* [To be done] Convert the data into a numbered list with blank lines omitted, starting at its first line and ending after the line that contains "Action: pyautogui.click(x=752, y=63)".

┄┄┄┄┄┄┄┄┄┄┄┄┄┄┄┄┄┄┄┄

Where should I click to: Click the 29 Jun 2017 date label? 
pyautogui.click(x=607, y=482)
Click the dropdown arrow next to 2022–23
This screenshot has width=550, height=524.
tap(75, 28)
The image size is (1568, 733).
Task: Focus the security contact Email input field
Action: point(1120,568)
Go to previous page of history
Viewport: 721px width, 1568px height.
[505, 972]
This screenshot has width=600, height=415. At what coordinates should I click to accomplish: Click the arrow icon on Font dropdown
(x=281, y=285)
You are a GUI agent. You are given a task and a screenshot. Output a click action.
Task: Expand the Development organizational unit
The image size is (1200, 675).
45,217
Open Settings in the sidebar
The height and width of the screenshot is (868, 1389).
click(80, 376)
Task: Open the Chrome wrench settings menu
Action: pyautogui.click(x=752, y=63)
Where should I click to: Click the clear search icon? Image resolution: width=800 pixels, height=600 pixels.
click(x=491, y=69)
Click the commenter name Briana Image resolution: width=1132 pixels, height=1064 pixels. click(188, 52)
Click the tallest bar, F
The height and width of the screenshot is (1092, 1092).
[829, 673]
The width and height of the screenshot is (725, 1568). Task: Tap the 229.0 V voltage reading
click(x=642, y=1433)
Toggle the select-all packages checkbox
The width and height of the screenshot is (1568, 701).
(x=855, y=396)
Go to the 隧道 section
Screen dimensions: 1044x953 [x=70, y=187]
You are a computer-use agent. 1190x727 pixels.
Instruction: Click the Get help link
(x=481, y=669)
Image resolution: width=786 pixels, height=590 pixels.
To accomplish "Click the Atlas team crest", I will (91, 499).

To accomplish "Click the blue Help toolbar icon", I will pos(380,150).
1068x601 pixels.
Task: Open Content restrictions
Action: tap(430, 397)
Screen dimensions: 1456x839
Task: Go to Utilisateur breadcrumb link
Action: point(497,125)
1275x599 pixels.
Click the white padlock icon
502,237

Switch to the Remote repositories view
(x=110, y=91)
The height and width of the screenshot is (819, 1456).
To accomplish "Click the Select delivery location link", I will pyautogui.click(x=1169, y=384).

┄┄┄┄┄┄┄┄┄┄┄┄┄┄┄┄┄┄┄┄

* [Result]
1. Where should I click to: Click the 29 Jun 2017 date label? 
2. pyautogui.click(x=607, y=482)
3. Click the dropdown arrow next to 2022–23
4. This screenshot has width=550, height=524.
5. tap(75, 28)
6. The image size is (1568, 733).
7. Task: Focus the security contact Email input field
8. Action: point(1120,568)
9. Go to previous page of history
10. Viewport: 721px width, 1568px height.
11. [505, 972]
12. This screenshot has width=600, height=415. At what coordinates should I click to accomplish: Click the arrow icon on Font dropdown
13. (x=281, y=285)
14. You are a GUI agent. You are given a task and a screenshot. Output a click action.
15. Task: Expand the Development organizational unit
16. The image size is (1200, 675).
17. 45,217
18. Open Settings in the sidebar
19. The height and width of the screenshot is (868, 1389).
20. click(80, 376)
21. Task: Open the Chrome wrench settings menu
22. Action: pyautogui.click(x=752, y=63)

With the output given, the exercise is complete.